Le aveva sempre dato dolci buffetti sulla testa, quando ancora i suoi capelli non erano blu, e sorriso con affetto e gentilezza.

Non ricordava esattamente quando quel bellissimo sorriso aveva iniziato a sfumare, ad avvizzire come una vecchia rosa.

Quando avesse incominciato a farsi ottuso.

Probabilmente era stata una cosa graduale.

Però ricordava perfettamente il giorno in cui per la prima volta la chiamò Miriam, il nome di sua madre.

Le disse, osservandola con i suoi occhi grigi: “Miriam.. Cerca di tornare a casa presto oggi.”

Da allora, non la aveva mai più chiamata Bree.

Credeva fosse Miriam, e lei non aveva mai avuto il cuore per dirle che sua figlia se ne era andata.

La vera Miriam, quando abitava con la propria madre, si alzava al mattino alle sette, andava a lavorare, e tornava la sera alle otto.

La nonna di Bree adesso non era più agile come una volta.
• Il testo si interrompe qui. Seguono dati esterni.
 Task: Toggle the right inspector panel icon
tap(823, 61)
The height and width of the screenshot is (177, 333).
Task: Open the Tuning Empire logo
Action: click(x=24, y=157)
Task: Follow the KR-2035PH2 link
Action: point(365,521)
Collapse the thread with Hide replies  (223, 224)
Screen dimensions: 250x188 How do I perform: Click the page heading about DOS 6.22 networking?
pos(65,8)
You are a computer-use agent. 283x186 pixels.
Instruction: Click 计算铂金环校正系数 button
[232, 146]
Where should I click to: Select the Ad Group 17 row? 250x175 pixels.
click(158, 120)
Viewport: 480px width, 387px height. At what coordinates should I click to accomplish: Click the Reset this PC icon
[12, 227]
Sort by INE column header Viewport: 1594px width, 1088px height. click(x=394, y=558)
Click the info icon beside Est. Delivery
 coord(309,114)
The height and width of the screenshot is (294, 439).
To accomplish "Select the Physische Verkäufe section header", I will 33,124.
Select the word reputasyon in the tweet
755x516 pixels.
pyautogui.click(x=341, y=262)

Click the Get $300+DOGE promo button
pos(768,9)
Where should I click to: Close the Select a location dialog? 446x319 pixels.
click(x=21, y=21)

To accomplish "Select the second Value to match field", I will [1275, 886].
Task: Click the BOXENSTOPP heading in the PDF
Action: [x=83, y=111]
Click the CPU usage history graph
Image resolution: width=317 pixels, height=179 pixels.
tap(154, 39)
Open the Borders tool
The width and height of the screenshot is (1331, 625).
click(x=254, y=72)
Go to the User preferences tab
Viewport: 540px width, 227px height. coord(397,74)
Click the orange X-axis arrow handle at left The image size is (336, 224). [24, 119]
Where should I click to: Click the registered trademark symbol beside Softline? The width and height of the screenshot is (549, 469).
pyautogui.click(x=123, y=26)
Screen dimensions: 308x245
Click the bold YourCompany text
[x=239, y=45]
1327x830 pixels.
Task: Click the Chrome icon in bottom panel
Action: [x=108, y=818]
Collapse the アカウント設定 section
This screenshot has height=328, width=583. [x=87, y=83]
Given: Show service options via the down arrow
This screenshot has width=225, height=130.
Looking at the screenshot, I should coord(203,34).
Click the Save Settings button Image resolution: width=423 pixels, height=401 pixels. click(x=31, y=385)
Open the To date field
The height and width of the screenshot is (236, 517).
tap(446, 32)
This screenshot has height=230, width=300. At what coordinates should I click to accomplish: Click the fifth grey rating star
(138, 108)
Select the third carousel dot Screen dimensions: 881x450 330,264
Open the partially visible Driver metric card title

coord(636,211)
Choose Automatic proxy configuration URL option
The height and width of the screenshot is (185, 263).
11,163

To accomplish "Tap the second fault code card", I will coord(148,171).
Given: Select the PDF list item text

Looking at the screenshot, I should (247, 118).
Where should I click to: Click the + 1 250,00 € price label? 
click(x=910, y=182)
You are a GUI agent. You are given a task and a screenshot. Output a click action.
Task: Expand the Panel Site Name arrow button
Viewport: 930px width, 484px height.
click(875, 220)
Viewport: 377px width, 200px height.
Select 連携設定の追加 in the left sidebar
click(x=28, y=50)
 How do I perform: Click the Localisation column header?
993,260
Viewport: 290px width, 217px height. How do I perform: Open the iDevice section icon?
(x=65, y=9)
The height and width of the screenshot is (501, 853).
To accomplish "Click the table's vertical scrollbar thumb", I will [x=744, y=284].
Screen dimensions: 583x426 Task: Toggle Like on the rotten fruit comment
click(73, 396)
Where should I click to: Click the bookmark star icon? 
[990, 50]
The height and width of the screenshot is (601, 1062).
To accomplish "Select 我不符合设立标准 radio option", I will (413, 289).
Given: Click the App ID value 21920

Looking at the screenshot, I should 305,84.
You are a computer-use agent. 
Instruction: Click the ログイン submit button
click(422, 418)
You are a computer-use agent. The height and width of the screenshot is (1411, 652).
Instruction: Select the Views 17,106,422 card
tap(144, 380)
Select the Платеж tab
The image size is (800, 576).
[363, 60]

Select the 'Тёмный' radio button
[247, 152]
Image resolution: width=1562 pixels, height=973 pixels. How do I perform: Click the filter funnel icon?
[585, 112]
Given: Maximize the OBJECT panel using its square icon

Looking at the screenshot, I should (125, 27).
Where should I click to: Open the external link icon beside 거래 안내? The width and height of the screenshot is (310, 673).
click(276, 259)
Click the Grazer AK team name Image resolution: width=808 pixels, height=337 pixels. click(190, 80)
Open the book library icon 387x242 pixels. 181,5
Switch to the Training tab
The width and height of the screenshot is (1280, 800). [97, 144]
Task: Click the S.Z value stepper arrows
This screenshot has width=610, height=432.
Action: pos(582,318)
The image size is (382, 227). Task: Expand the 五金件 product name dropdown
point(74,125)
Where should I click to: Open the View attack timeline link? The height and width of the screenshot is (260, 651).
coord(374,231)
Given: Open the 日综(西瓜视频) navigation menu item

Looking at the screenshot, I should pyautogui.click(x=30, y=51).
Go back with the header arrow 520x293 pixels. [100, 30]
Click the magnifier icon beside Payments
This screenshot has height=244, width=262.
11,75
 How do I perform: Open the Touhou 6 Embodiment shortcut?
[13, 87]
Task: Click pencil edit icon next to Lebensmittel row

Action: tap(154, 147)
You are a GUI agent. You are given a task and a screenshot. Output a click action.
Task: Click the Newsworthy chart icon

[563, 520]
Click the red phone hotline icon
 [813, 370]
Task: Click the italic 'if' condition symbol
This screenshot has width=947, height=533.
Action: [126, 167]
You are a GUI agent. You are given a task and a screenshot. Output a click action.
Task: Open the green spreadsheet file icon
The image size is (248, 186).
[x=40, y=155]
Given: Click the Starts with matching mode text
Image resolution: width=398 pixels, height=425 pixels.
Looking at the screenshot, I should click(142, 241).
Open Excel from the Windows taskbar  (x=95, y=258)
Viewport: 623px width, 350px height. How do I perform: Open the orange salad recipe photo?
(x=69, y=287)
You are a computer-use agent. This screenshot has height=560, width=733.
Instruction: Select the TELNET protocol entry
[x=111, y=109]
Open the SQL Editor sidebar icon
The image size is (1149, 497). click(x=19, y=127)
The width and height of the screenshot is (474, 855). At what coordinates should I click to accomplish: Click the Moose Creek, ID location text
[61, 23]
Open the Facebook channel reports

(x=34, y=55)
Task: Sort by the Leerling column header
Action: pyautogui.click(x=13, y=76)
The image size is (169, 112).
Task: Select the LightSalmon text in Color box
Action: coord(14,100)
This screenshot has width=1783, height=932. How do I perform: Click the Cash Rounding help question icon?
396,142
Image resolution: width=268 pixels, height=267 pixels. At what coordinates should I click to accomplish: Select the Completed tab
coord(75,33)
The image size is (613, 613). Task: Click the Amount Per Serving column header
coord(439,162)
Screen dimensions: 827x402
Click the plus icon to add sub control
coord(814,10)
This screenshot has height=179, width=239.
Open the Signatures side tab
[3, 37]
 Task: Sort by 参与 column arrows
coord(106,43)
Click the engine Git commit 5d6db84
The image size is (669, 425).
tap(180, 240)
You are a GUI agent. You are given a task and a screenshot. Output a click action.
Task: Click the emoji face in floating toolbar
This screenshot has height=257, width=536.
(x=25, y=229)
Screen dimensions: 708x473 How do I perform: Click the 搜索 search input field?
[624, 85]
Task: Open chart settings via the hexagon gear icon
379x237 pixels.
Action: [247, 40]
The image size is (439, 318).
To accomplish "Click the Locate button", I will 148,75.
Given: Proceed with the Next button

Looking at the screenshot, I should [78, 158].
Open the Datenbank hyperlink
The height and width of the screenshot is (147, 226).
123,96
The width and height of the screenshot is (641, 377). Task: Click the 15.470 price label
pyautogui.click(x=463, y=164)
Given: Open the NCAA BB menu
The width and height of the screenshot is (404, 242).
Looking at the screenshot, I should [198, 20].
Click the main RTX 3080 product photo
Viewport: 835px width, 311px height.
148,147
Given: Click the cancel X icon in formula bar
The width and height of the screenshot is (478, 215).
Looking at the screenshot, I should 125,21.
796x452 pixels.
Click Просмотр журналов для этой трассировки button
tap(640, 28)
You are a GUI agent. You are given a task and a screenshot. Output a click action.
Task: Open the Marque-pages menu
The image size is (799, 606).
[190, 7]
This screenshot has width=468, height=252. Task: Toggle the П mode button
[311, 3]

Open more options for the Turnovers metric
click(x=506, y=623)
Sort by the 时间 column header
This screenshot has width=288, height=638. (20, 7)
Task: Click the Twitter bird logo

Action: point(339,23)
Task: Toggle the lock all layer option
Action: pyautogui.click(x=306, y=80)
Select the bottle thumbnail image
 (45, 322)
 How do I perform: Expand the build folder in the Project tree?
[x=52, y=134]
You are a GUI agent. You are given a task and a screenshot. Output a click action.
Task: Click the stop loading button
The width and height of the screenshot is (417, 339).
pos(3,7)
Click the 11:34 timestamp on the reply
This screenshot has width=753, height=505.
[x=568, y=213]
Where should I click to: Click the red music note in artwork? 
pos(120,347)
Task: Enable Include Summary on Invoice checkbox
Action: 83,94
Un tempo, quando era giovane, era una donna molto indipendente e coraggiosa, ma adesso aveva paura per l'alto tasso di criminalità. Quindi, quando Miriam non c'era, chiudeva sempre la porta a chiave, e la apriva solo alle otto. Solamente alle otto.

Alle otto apriva la porta, guardava quella ragazzina dai capelli blu sulla soglia, e le sorrideva.

Diceva: “Entra, Miriam, sarai stanca”.

Bree si fermò davanti al cancello. Osservò per un po' le luci nel salotto, oltre la tendina.

Poi girò la maniglia ed entrò, salendo il vialetto.

Una volta aveva provato a farsi fare delle chiavi, e a tornare lì, a casa, subito dopo scuola, senza attendere le otto.

Ma dopo quella volta aveva buttato via le chiavi e non lo aveva più fatto.

La nonna si era molto spaventata, aveva gridato, e le ci era voluto un po' per tranquillizzarla.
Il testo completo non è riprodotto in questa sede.